On Mon, 20 Jan 2025, Guenter Roeck <linux@roeck-us.net> wrote:
> The scale() functions detects invalid parameters, but continues
> its calculations anyway. This causes bad results if negative values
> are used for unsigned operations. Worst case, a division by 0 error
> will be seen if source_min == source_max.
>
> On top of that, after v6.13, the sequence of WARN_ON() followed by clamp()
> may result in a build error with gcc 13.x.
>
> drivers/gpu/drm/i915/display/intel_backlight.c: In function 'scale':
> include/linux/compiler_types.h:542:45: error:
> 	call to '__compiletime_assert_415' declared with attribute error:
> 	clamp() low limit source_min greater than high limit source_max
>
> This happens if the compiler decides to rearrange the code as follows.
>
>         if (source_min > source_max) {
>                 WARN(..);
>                 /* Do the clamp() knowing that source_min > source_max */
>                 source_val = clamp(source_val, source_min, source_max);
>         } else {
>                 /* Do the clamp knowing that source_min <= source_max */
>                 source_val = clamp(source_val, source_min, source_max);
>         }
>
> Fix the problem by evaluating the return values from WARN_ON and returning
> immediately after a warning. While at it, fix divide by zero error seen
> if source_min == source_max.

Thanks for the effort in tracking this down.

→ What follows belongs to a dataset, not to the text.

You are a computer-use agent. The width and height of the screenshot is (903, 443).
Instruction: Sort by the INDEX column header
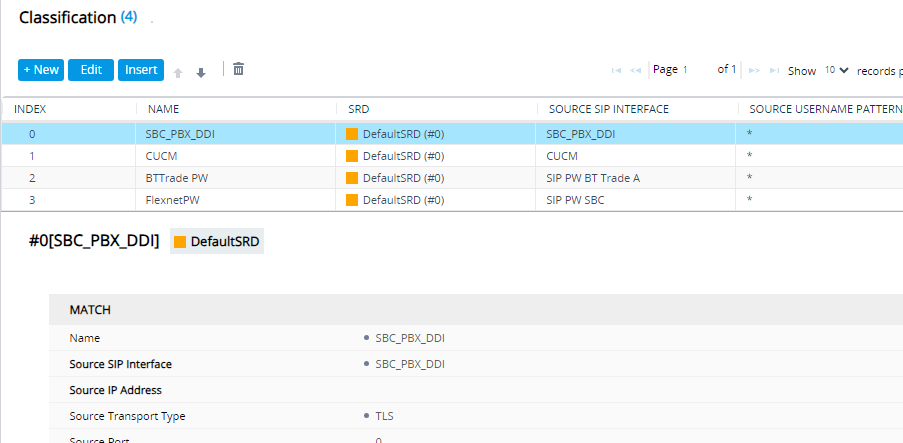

> Analyzed-by: Linus Torvalds <torvalds@linux-foundation.org>
> Suggested-by: Linus Torvalds <torvalds@linux-foundation.org>
> Suggested-by: David Laight <david.laight.linux@gmail.com>
> Cc: David Laight <david.laight.linux@gmail.com>
> Cc: Jani Nikula <jani.nikula@linux.intel.com>
> Cc: Andy Shevchenko <andriy.shevchenko@linux.intel.com>
> Signed-off-by: Guenter Roeck <linux@roeck-us.net>
> ---
>  drivers/gpu/drm/i915/display/intel_backlight.c | 7 +++++--
>  1 file changed, 5 insertions(+), 2 deletions(-)
>
> diff --git a/drivers/gpu/drm/i915/display/intel_backlight.c b/drivers/gpu/drm/i915/display/intel_backlight.c
> index 3f81a726cc7d..ad49bd4a1c12 100644
> --- a/drivers/gpu/drm/i915/display/intel_backlight.c
> +++ b/drivers/gpu/drm/i915/display/intel_backlight.c
> @@ -40,8 +40,11 @@ static u32 scale(u32 source_val,
>  {
>  	u64 target_val;
>  
> -	WARN_ON(source_min > source_max);
> -	WARN_ON(target_min > target_max);
> +	if (WARN_ON(target_min > target_max))
> +		return target_min;
> +
> +	if (WARN_ON(source_min > source_max) || source_min == source_max)
> +		return target_min + (target_max - target_min) / 2;

There's really no need to be this fancy, though. Years down the line
someone's going to think that mean value calculation is something we
need to preserve, but we don't. I'd just return target_max everywhere.
And source_min == source_max could be a warn too.


BR,
Jani.


>  
>  	/* defensive */
>  	source_val = clamp(source_val, source_min, source_max);

-- 
Jani Nikula, Intel